Key technical contributions include:

  1. Reliability‑Weighted CI Testing – By attaching a Bayesian posterior to each CI test, BCCD replaces the traditional binary accept/reject decision with a graded confidence that can be directly compared across tests.
  2. Conflict Resolution Policy – The algorithm defines a deterministic rule: higher‑reliability statements always take precedence, effectively preventing error propagation from low‑confidence tests.
  3. Single‑Model Output with Confidence Annotation – After all constraints have been satisfied, BCCD yields a single directed acyclic graph (or a maximal ancestral graph when latent variables are present) together with edge‑wise posterior probabilities, enabling users to assess which causal claims are robust and which are tentative.
  4. Scalable Implementation – Although Bayesian scoring adds computational overhead, the authors show that the sorting step and the reuse of scores across multiple CI tests keep the overall runtime comparable to that of conventional PC/FCI on moderate‑size problems (up to a few hundred variables).

The empirical evaluation consists of two parts. First, synthetic data are generated from known DAGs with varying numbers of variables (10–100) and sample sizes (100–500). BCCD consistently outperforms FCI and Conservative‑PC in terms of precision, recall, and F1‑score, especially in low‑sample regimes where traditional CI tests are most error‑prone. Second, real‑world benchmarks—including a Beijing air‑quality dataset and a gene‑expression regulatory network—demonstrate that BCCD recovers known causal relationships with fewer false positives and provides meaningful reliability scores that correlate with external validation experiments.

Despite its strengths, the paper acknowledges several limitations. The Bayesian scores depend on the choice of priors (e.g., equivalent sample size for BDeu), which can influence reliability estimates; automated prior selection or empirical Bayes methods are suggested as future work. Moreover, the current implementation scales quadratically with the number of variables due to repeated score calculations; the authors propose parallelization and sampling‑based approximations to address large‑scale settings. Finally, extensions to handle temporal data, non‑linear relationships, or mixed observational/interventional datasets remain open research directions.

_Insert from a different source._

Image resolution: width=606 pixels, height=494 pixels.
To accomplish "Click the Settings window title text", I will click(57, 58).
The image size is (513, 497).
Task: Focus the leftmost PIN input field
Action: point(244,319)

In summary, BCCD offers a principled way to blend the interpretability and theoretical rigor of constraint‑based causal discovery with the uncertainty quantification inherent in Bayesian inference. By ranking CI statements according to posterior reliability and allowing those rankings to guide the graph construction, the method mitigates error propagation, yields a single, well‑annotated causal model, and demonstrates superior performance on both synthetic and real data. This work therefore represents a significant step toward more trustworthy causal inference in practical, data‑limited scenarios.